** PROVIDED DATA **
..............................
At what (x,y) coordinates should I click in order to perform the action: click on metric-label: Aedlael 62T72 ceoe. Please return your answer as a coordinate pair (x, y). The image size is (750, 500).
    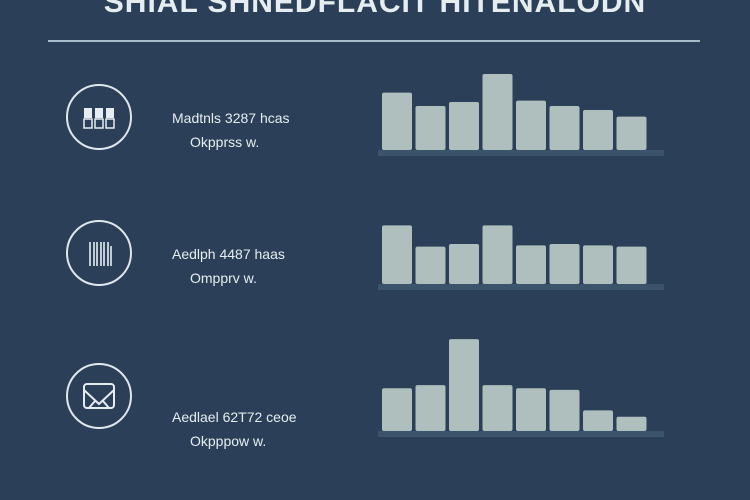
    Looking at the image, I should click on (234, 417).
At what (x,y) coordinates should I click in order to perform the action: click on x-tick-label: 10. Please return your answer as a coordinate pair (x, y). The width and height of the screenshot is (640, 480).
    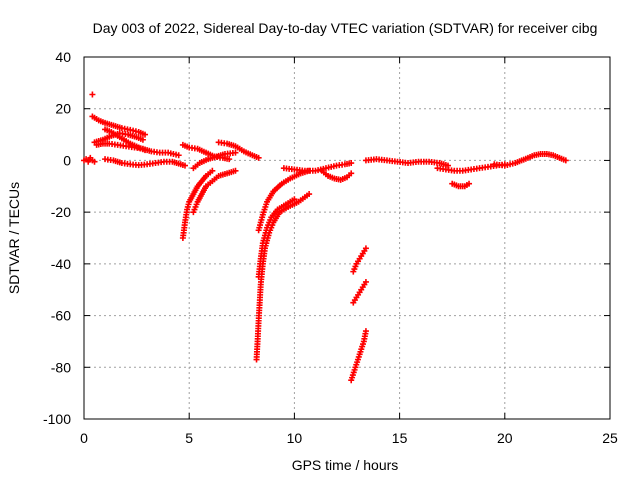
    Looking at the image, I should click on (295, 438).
..............................
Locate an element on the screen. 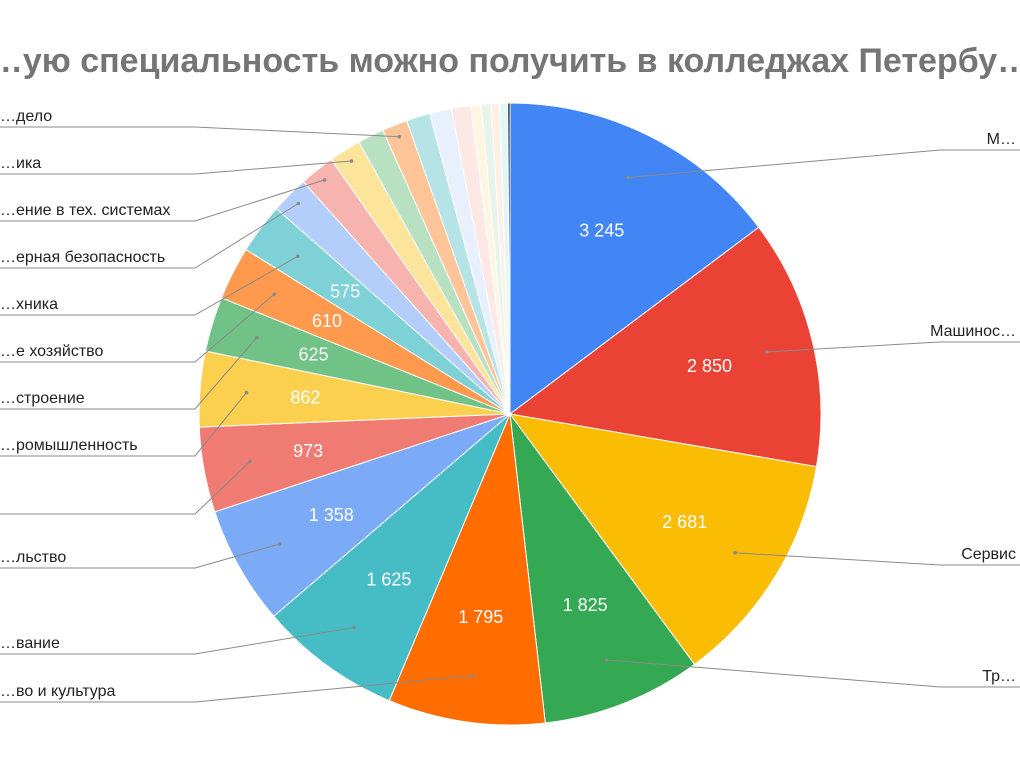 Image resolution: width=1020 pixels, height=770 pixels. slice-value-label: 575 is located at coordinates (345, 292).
..............................
** WHAT TO DO **
Could you put the lines of the material into a Markdown table with the columns Row and Text, starting at the line containing "is (640, 480)." and ending at the line containing "Looking at the image, I should click on (295, 438)."? Skip blank lines and leave the pictures out.

** REPLY **
| Row | Text |
|---|---|
| 1 | At what (x,y) coordinates should I click in order to perform the action: click on x-tick-label: 10. Please return your answer as a coordinate pair (x, y). The width and height of the screenshot is (640, 480). |
| 2 |     Looking at the image, I should click on (295, 438). |